More telling was presidential insensitivity to corruption in the Reconstruction Finance Corporation (RFC) and the BIR. The RFC naturally attracted employees who made themselves useful to borrowers and left government employ for private enterprise; one of them, unfortunately from Missouri, presented his wife, a secretary in the White House, with a mink coat worth $9,540, paid for by a lawyer for a firm seeking an RFC loan. Congress abolished the RFC in 1953. The BIR offered similar temptations to many political appointments to collector-ships in regional offices around the country. The BIR was the most sensitive government bureau because its operations touched all taxpayers. The President should have watched it closely and moved against miscreants instantly.
Opinion polls reflected Truman's failure to marshal public support during his second term, and by November 1951 his popularity had dropped to 23 percent, down from a July 1945 high of 87 percent. This rating was one point lower than that of President Richard M. Nixon on the eve of his resignation in 1974. For the rest of Truman's administration his popularity rating was very low, and by January 1953 it had risen to only 31 percent.
Part of the reason for Truman's low popularity was the tactics he used to deal with the steel strike of 1952. Seeking not to invoke the Taft-Hartley Act, he chose to seize the mills in the name of the government. The mill owners went to court, and the resultant decision, in Youngstown Sheet and Tube Company v. Sawyer , forced Secretary of Commerce Charles Sawyer to give the mills back to the owners and constituted a sharp blow to Truman's prestige. It was one of the century's most important Supreme Court decisions limiting the power of the President.
In domestic affairs he left the executive branch securely organized, a helpful inheritance for his successor Eisenhower. The Fair Deal appeared to Truman as a thoroughly reasonable program, a belief not justified by its enactment in the 1960s and tenuous retention by subsequent administrations. The issues of Communism and corruption, which bedeviled his last years in the White House, he firmly believed to be a red herring, although his usual political judgment failed him in their handling.

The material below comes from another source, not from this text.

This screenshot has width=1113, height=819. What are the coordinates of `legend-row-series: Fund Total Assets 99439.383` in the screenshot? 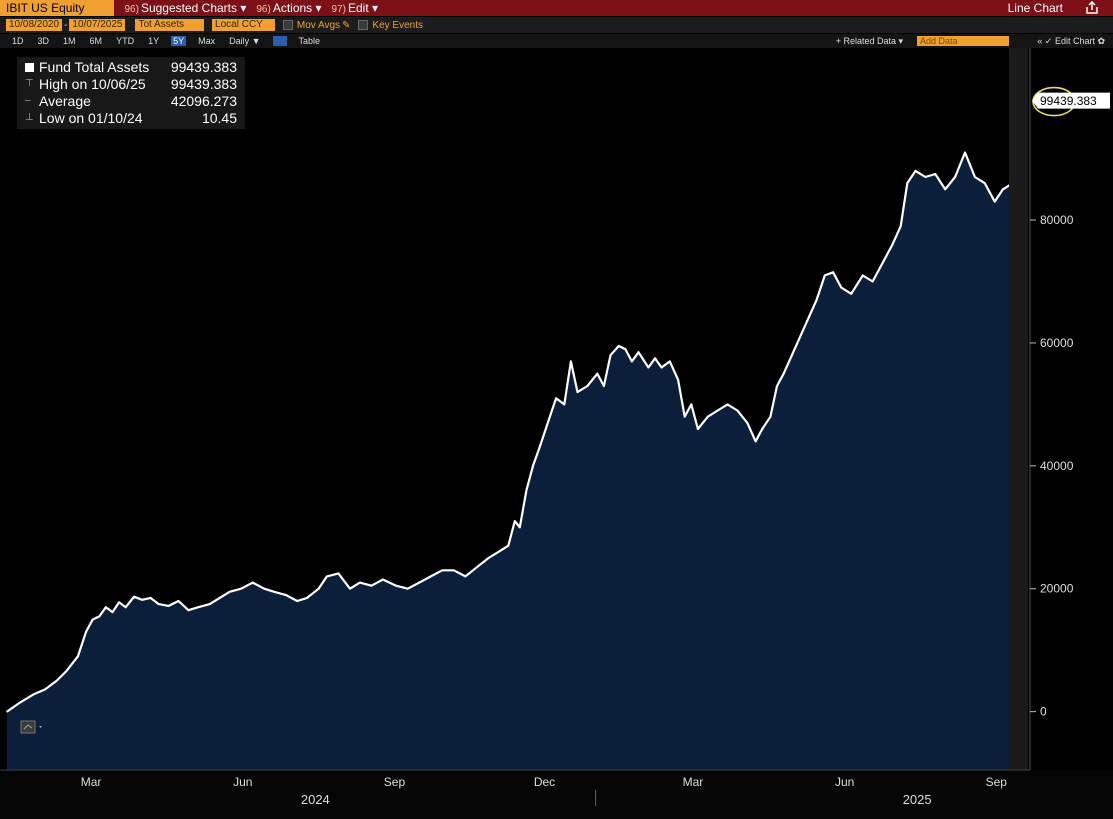 It's located at (132, 68).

President Truman was the champion of the UN in its first years, when it had to face quite different problems from the ones FDR had expected. Truman believed strongly that security must be collective and indivisible. That was why, for instance, he insisted, when faced with aggression by North Korea against the South in 1950, on bringing the issue to the United Nations and placing US troops under the UN flag, at the head of a multinational force. The shared sense of risk and its treatments were easily extended into future pandemic and climate responses across the globe. Truman also made known that global welfare is also an issue. We are, in some measure, responsible for each other’s welfare. Global solidarity was both necessary and possible in Truman’s eyes. He was also concerned with global health. A logical extension and prerequisite for both security and development in his eyes were a universal view of what constitutes core Human Rights and International Law. As such, the US has been a leader in Human Right and International Law. Truman felt that when power, especially military force, is used, the world will consider it legitimate only when convinced that it is being used for the right purpose – for broadly shared aims – in accordance with broadly accepted norms. He believed that governments must be accountable for their actions in the international arena, as well as in the domestic one. This responsibility would extend into non-state actors. Truman believed that a nation could only do all these things by working together through a multilateral system. For these reasons, Truman was the first of the American globalist leaders.